Output only the lines below that start at the line containing "Click the 140" and end at the line containing "Screen dimensions: 1568x771", with both ends kept.

#### [Records shown]
__________________________________________________

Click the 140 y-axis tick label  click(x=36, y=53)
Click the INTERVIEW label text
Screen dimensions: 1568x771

__________________________________________________

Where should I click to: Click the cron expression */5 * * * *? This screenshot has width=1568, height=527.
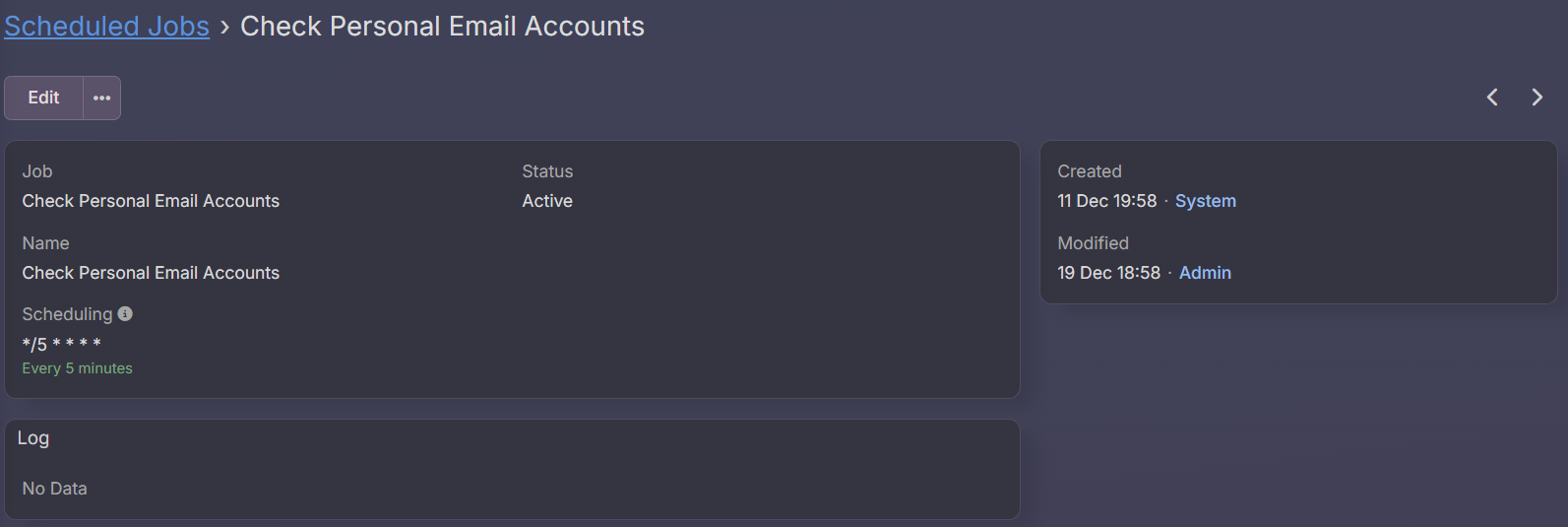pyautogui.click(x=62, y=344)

__________________________________________________

#### [Completed exercise]
Click the 140 y-axis tick label  click(x=36, y=53)
Click the INTERVIEW label text
Screen dimensions: 1568x771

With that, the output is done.